営業代行契約では、成果報酬の請求書や経費精算の領収書など、日常的に電子データがやり取りされる。電子帳簿保存法の改正により電子取引データの保存要件が明確化されたことで、営業代行に関わる請求実務にも一定の対応が求められるようになった。

なぜこの論点が重要か

電子帳簿保存法上、メールやシステムを通じて授受した請求書等の電子取引データは、紙に出力するだけでは要件を満たさず、一定の要件を満たした形での電子保存が原則とされる。営業代行会社から電子請求書を受領する発注企業、逆に発行する営業代行会社の双方が対応主体となる点は見落とされやすい。

確認・実施すべき具体的な項目

  • 請求書・領収書のやり取りが電子か紙かを取引ごとに整理する
  • 電子取引データの保存要件(真実性・可視性の確保)を満たす体制を確認する
  • 検索要件を満たすファイル名・保存フォルダのルールを整備する
保存要件概要
真実性の確保タイムスタンプ付与や訂正削除履歴の残るシステム利用等
可視性の確保ディスプレイ・プリンタ等の備え付けと速やかな出力
検索性の確保取引年月日・金額・取引先での検索が可能な状態

ポイント:電子でやり取りした請求書を紙に印刷して保存するだけでは、原則として保存要件を満たさないとされる点に注意したい。

よくある失敗パターン

営業代行会社からPDFで届いた請求書を印刷保存し、電子データ自体を削除してしまう運用が典型例だ。検索要件を満たさないフォルダ管理により、税務調査時に該当データをすぐ提示できないケースも起こり得る。

実務上のコツ

請求書授受のフローを電子取引に一本化し、クラウド会計ソフト等で自動的に検索要件を満たす保存を行う運用が現実的だろう。委託契約書にも請求書の授受方法を明記しておくと運用がぶれにくい。
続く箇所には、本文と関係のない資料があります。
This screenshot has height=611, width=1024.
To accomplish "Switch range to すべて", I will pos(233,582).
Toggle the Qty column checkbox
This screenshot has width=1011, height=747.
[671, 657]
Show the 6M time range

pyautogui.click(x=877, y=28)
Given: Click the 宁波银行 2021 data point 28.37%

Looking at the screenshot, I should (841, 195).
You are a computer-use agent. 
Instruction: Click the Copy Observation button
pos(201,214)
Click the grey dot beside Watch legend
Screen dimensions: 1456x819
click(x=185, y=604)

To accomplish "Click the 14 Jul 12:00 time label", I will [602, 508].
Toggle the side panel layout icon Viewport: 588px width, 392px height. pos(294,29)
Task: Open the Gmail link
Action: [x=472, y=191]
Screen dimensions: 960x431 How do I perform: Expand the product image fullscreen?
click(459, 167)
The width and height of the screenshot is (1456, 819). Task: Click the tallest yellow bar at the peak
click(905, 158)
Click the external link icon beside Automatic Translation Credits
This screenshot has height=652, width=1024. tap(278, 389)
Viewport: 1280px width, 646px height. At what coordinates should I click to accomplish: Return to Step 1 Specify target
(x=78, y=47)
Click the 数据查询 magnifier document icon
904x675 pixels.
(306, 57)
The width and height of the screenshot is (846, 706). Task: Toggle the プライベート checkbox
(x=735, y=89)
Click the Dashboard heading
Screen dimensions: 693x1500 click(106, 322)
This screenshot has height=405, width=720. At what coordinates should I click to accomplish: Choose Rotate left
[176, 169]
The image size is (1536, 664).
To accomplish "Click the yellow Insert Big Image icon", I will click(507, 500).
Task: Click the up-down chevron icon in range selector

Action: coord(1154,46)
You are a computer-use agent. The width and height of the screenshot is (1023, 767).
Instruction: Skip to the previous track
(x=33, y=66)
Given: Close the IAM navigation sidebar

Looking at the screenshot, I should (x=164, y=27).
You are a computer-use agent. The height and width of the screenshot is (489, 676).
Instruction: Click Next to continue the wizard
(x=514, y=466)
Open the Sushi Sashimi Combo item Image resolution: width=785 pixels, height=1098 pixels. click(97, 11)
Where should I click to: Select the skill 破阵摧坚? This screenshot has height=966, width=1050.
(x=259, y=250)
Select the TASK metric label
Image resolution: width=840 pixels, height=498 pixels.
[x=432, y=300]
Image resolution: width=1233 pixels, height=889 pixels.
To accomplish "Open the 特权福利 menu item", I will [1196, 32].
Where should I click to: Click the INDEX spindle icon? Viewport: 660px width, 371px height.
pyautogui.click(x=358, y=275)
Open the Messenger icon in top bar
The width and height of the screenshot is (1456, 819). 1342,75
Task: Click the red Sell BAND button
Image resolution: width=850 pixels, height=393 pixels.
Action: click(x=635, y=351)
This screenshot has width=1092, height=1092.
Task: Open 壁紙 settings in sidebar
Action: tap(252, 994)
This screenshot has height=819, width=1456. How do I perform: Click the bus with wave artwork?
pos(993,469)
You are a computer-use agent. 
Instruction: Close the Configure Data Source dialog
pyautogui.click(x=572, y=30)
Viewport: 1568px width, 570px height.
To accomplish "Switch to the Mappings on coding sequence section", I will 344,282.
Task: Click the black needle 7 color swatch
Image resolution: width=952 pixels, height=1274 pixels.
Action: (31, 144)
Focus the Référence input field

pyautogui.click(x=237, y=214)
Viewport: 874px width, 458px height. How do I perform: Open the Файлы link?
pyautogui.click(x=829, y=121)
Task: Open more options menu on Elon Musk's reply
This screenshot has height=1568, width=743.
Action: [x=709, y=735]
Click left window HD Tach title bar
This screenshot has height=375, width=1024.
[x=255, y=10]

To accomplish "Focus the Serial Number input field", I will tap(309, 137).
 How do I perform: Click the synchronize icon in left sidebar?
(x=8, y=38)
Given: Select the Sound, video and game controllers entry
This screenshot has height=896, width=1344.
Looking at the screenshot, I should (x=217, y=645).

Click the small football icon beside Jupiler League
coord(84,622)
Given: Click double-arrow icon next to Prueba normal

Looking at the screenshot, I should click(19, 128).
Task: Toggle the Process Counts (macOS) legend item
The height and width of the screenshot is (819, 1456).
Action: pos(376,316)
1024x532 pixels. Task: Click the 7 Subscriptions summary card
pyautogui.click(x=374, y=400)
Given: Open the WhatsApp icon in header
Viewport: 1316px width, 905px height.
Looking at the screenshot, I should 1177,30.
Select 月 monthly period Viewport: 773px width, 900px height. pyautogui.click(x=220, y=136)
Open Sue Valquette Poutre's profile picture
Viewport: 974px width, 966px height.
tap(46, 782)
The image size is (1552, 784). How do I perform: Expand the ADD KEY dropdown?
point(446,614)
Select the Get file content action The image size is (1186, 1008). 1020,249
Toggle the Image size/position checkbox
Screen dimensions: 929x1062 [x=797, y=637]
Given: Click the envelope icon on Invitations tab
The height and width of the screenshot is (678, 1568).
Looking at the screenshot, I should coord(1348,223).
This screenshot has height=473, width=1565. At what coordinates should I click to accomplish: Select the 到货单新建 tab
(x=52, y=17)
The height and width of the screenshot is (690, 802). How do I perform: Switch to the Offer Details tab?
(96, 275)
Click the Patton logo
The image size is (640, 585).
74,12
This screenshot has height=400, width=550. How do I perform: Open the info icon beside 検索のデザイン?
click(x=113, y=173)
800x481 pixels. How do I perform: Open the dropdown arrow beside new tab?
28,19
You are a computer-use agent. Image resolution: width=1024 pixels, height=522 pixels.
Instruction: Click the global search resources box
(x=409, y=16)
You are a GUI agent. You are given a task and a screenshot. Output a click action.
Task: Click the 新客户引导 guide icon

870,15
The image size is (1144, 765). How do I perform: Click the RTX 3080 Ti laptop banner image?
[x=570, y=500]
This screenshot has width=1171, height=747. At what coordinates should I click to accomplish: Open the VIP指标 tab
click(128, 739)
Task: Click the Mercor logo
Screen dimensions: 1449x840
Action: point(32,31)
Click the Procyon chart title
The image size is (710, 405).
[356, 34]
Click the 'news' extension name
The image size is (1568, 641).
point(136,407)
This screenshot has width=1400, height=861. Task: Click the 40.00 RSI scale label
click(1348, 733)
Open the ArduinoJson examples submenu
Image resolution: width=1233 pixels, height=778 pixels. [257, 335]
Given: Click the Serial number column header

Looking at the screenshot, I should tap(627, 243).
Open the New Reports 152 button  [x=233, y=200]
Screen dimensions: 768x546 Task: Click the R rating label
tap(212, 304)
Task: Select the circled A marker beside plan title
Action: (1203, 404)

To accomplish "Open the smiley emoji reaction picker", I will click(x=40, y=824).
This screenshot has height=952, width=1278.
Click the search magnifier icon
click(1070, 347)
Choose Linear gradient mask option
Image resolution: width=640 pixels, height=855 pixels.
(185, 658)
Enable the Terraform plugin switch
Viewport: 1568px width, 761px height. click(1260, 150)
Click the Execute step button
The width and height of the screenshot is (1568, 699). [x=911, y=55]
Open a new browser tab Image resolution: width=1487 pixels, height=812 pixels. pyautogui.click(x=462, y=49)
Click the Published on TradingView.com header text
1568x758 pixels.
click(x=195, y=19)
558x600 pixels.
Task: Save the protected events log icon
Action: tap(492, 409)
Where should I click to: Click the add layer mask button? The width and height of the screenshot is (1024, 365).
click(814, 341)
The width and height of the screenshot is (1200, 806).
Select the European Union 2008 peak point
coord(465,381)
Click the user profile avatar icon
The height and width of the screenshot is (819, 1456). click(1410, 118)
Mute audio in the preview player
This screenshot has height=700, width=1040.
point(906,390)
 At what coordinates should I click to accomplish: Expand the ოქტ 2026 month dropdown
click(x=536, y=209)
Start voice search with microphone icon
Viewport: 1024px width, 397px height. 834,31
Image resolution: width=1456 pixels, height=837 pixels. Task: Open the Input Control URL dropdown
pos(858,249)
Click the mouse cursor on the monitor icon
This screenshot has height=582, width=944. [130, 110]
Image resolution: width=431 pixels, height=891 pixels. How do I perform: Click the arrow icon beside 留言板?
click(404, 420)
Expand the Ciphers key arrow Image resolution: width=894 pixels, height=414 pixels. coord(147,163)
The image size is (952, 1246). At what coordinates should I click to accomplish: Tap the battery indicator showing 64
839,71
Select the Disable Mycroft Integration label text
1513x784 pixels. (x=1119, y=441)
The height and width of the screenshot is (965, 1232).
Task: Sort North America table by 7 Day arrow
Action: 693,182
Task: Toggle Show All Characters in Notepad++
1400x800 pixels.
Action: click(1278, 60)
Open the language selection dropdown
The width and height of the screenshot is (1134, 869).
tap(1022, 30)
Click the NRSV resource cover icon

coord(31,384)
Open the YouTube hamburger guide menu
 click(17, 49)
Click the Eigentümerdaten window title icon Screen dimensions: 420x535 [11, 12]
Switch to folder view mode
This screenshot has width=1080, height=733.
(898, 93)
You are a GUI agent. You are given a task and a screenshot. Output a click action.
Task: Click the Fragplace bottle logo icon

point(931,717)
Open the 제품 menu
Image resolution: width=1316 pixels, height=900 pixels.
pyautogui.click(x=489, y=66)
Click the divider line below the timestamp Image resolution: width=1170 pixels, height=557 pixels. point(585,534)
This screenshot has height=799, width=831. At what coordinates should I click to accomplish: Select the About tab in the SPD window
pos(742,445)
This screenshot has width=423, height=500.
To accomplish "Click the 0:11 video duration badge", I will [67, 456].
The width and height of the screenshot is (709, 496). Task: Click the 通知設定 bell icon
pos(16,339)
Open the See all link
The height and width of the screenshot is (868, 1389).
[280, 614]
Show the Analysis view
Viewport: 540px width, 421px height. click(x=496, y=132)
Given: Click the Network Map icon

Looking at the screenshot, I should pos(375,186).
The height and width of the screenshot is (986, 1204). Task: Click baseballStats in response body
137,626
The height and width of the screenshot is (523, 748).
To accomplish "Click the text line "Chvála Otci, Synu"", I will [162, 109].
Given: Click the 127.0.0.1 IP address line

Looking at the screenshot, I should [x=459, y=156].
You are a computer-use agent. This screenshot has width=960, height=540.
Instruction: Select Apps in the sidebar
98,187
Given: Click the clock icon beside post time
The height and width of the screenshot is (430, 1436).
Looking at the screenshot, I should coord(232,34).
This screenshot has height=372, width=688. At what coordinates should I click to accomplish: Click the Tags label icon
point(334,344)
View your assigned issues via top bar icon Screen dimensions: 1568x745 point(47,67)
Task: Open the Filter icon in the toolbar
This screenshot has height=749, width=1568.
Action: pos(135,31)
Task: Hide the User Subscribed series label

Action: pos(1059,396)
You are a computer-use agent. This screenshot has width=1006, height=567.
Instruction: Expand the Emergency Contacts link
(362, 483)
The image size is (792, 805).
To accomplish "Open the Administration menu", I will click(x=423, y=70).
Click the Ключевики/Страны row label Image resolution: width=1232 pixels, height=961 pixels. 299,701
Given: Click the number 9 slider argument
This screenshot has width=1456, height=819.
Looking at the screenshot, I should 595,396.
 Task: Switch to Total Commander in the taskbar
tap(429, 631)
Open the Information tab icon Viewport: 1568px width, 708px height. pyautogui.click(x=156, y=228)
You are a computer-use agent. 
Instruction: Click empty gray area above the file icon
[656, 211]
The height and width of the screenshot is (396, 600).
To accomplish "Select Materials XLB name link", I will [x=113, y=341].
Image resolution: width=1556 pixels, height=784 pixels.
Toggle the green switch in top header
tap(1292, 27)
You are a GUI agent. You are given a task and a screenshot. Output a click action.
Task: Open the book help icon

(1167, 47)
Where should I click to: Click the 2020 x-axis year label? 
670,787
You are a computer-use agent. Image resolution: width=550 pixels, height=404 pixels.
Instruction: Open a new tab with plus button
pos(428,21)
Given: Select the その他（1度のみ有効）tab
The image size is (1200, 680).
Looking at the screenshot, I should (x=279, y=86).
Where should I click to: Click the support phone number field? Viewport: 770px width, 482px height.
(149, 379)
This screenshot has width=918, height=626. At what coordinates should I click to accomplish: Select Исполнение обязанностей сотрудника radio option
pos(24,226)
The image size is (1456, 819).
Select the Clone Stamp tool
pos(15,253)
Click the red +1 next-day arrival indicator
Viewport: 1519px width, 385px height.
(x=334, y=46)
本稿は制度の一般的な概要紹介であり、自社の具体的な対応要否は税理士等の専門家に確認することを推奨する。

よくある質問

Q. 紙の請求書を受け取った場合も電子保存が必要ですか A. 紙で受領した場合は従来どおり紙での保存も認められるとされる。

Q. 営業代行会社が発行する請求書はどう扱えばよいですか A. 電子データで発行・授受する場合は電子取引データとして保存要件への対応が必要になるとされる。

Q. 対応しないとどうなりますか A. 青色申告の承認取消しなど不利益を受ける可能性があるとされ、軽視は避けたい。

Q. 中小企業でも対応は必須ですか A. 猶予措置はあるものの、原則としてすべての事業者が対象になるとされる。